Our study assessed the size of the aorta based on the height index as well, which is considered by some to be a more representative. Intervention is advised beyond 3.21.[9] [25] We found that the size of the aorta based on height index was small, more so for the ABAo, with the suprarenal ABAo height index of 11.3 ± 1.8 mm and infrarenal ABAo of 9.0 ± 1.3 mm ([Table 4]).
We assessed for factors that might affect the diameter of the aorta. We found that the length of the AAo has a significant positive relationship to the diameters of the aorta ([Table 5]). The length of the AAo has been well recognized as clinically important and utilized in the past for risk stratification. The aorta is known to elongate as it dilates.[1] [2] [17] The recent EACTS/STS guidelines recommend considering an AAo length greater than 11 cm as a significant indicator to consider intervention.[2] In this study, the patients' SBP and DBP affected the diameter of the aorta with a positive association at all four reference points ([Table 5]). Hypertension is known to be a risk factor for aortic dilatation,[5] [9] [17] [20] with both SBP and DBP being related variables, consistently demonstrating a positive association with diameters of the ascending and DAo.[18] We did look for other influential and confounding factors for aortic size, such as sex, height of an individual, BSA, bovine arch, smoking, diabetes, hypertension, and dyslipidemia; none of which were found to have a statistically significant association in this study.
Limitations
In this study, we used noncontrast and nonelectrocardiogram (non-ECG)-gated CT images of trauma patients who we believe would be more representative of individuals without disease or risk factors that could influence the size of the aorta. However, due to this method of assessment, we had to exclude 135 (19.2%) of the images due to motion artifacts that hindered accurate assessment of the dimensions. ECG-triggered or fast acquisition techniques are applied for minimizing motion artifacts,[2] and we recognize the importance of such techniques to acquire CT images, but indications for such imaging of the general population are extremely constrained. Further, although we have defined our measurement techniques for the aorta, there seems to be lack of consistent measurement techniques across literature.
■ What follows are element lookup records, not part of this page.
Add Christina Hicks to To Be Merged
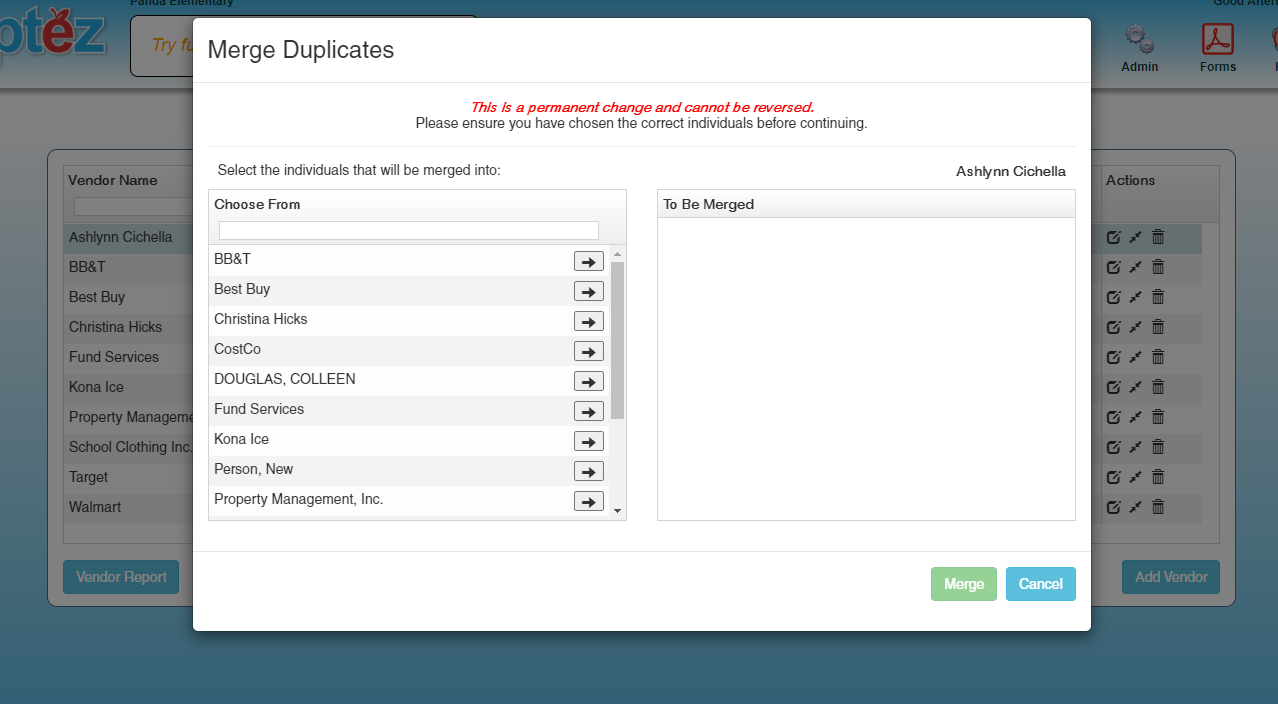The width and height of the screenshot is (1278, 704). (588, 321)
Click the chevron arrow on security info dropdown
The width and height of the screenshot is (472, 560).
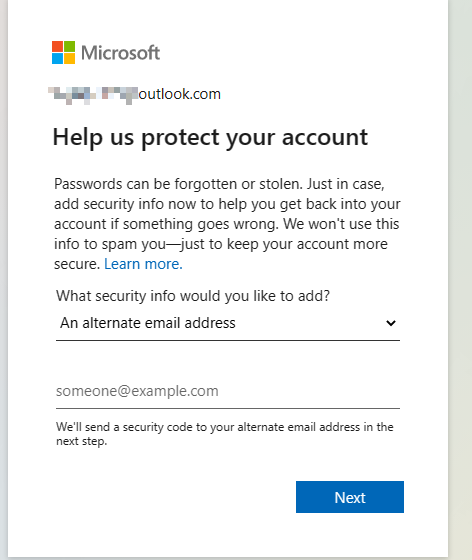tap(391, 323)
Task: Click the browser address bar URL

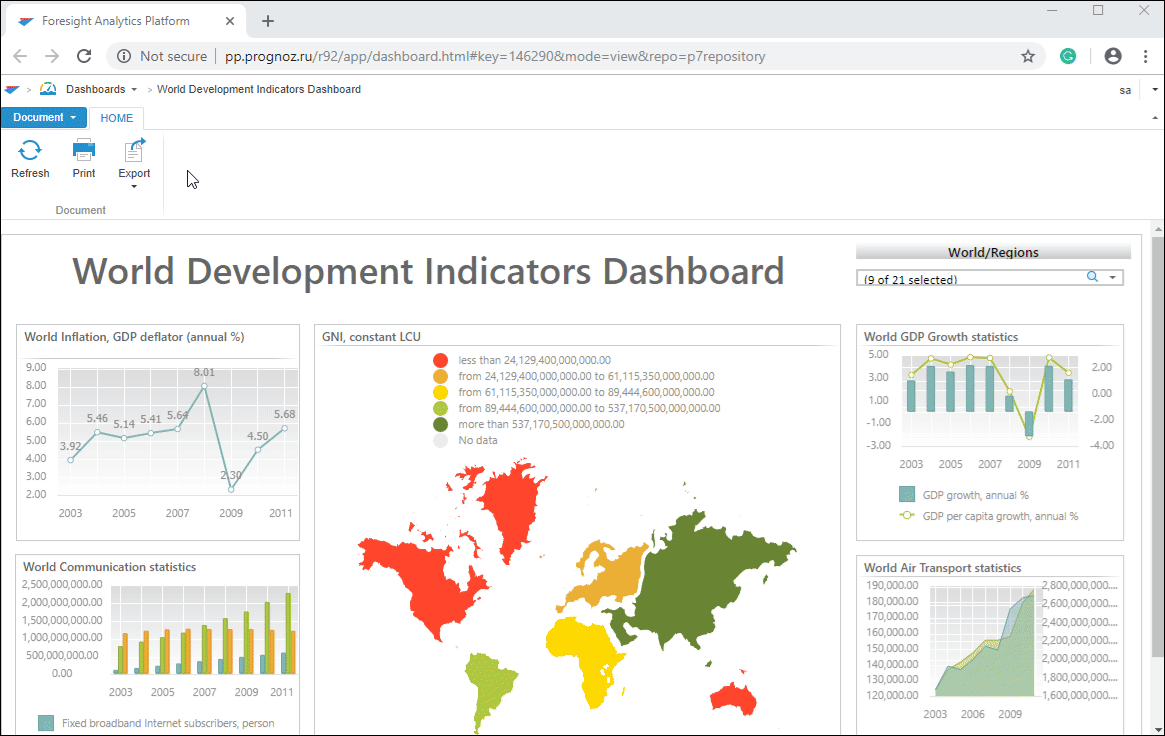Action: [495, 56]

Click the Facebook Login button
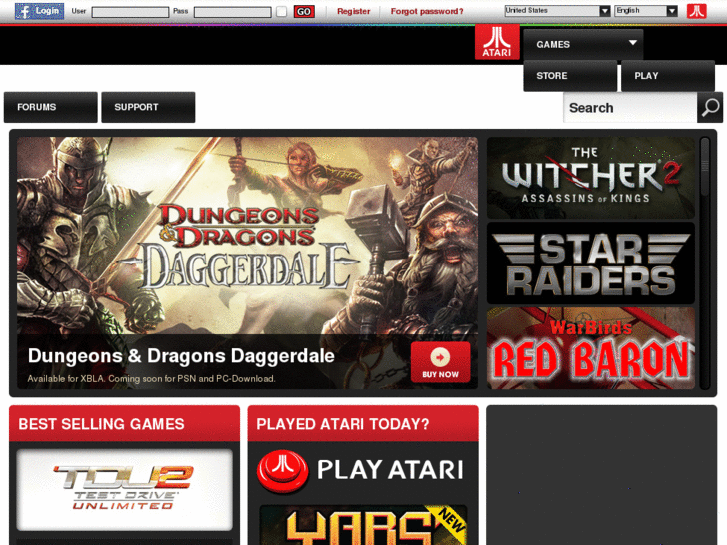(39, 11)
Second, because our images were obtained from trauma patients predominantly of young ages, our findings may not completely represent the general population distribution in the community. However, we have addressed this by ascertaining aortic diameters based on age groups and their BSA.
Conclusion
This study depicts the size of the aorta across reference points and shows that the normal size of the aorta, particularly the distal DAo and ABAo, is smaller in a South Asian population, even when indexed to BSA. Thus, racial or ethnic variation may play a significant role with regard to the dimensions of the aorta. The diameter of the aorta is affected by the age and the length of the AAo, the BMI of an individual, and SBP and DBP.
Conflict of Interest
The authors declare that they have no conflict of interest.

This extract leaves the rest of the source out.